Israel, for its part, must also meet its own obligations under the Trump plan. That means chiefly that it should declare clearly that once Gaza is stabilized, it is prepared to enter negotiations toward a Palestinian state, with final borders to be determined later. Israel can openly state its intention to retain major settlement blocs and seek long-term security arrangements in the Jordan Valley. It should also affirm in principle its readiness to recognize a Palestinian state and guarantee access arrangements in Jerusalem. These statements would not resolve the conflict—but they would restore credibility.
Such a process with the PA can also be made conditional. As outlined in existing U.S. proposals, the Palestinian Authority would be required to undertake concrete reforms: overhauling educational materials that do not prepare Palestinian children for peace, and ending payments to the families of imprisoned militants. Senior PA officials have already signaled willingness to move on both fronts. These are achievable reforms — far more realistic than fantasies about Israeli-backed local proxies governing disconnected enclaves under permanent occupation.

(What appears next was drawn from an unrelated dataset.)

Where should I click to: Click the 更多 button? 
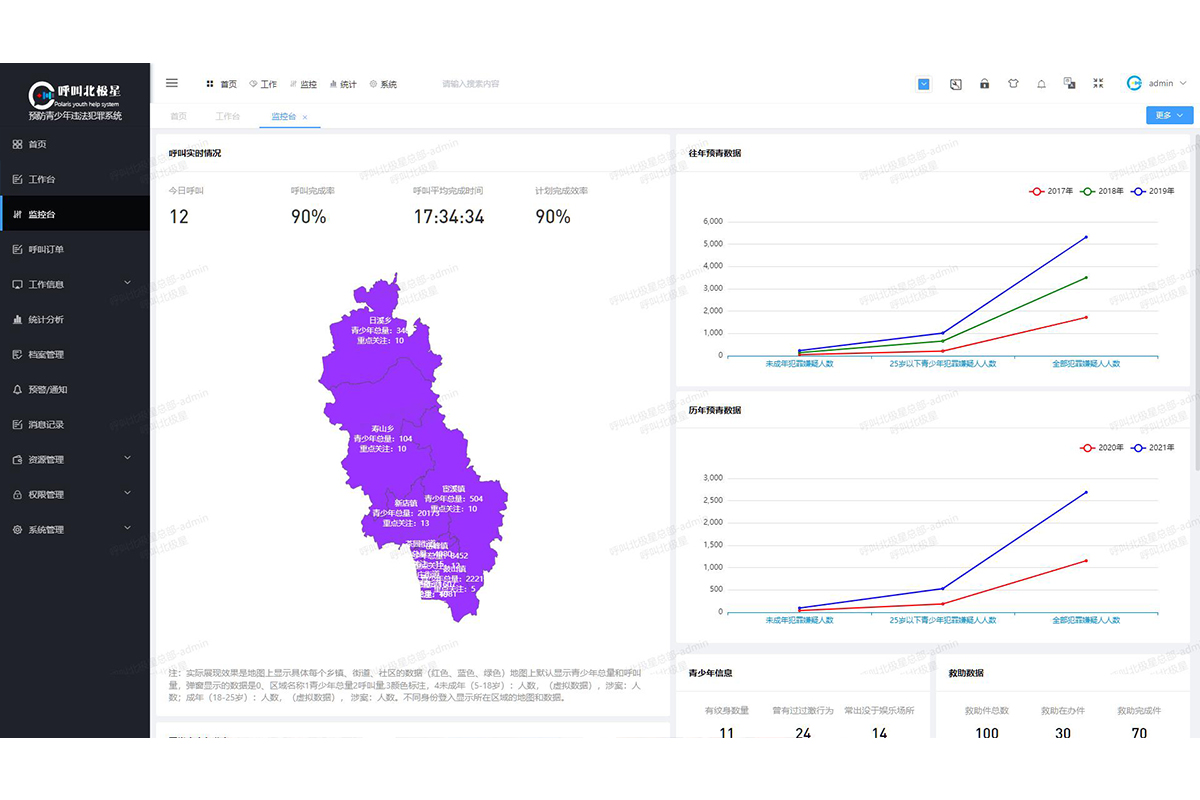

The payoff would be immense: normalization with Saudi Arabia, broader reconciliation with the Arab and Muslim worlds, the gradual erosion of the global delegitimization campaign against Israel, and renewed international cooperation—especially in confronting Iran’s nuclear program, ballistic missiles, and regional militias. Zionism would once again be seen as a serious national project capable of difficult, mature decisions.

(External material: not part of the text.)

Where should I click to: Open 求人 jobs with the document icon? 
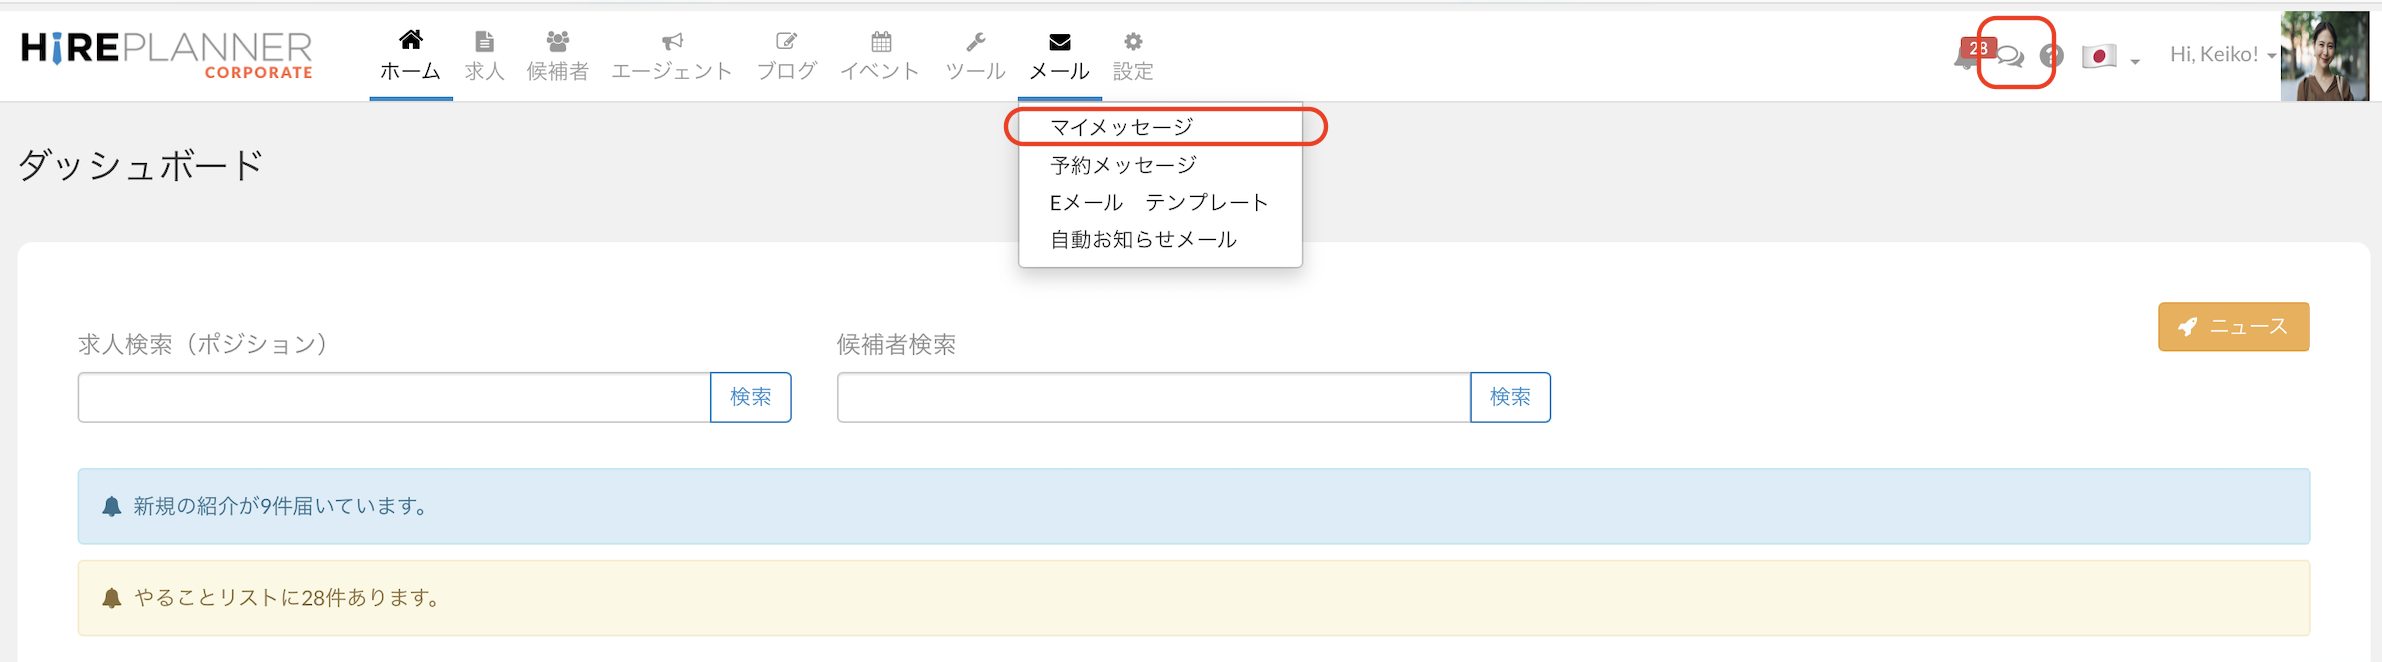point(484,55)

Little of this is likely happen under the current Israeli government.
That is the central truth of 2026: a change of leadership in Israel is not optional for anyone who wants a better future. The disaster of October 7 was the culmination of years of strategic failure, ideological paralysis, and the reckless empowerment of Hamas. This is what happens when complacent societies repeatedly elevate unfit leadership in the face of existential danger.
So in the coming election, every Israeli patriot must vote. Every Israeli in the United States and elsewhere should fly home to vote. Arab citizens, too, must decide whether abstention will help perpetuate a government that thrives on permanent conflict with their kin on the Palestinian side. It is existential.



Regarding your closing remarks about encouraging more Israeli Arabs to vote in the upcoming Israeli elections, it seems that you are hoping for greater Arab representation in the Knesset. Are you saying that you would like to see a secular Jewish coalition together with the Arab parties as preferable to an accommodation with the religious Jews?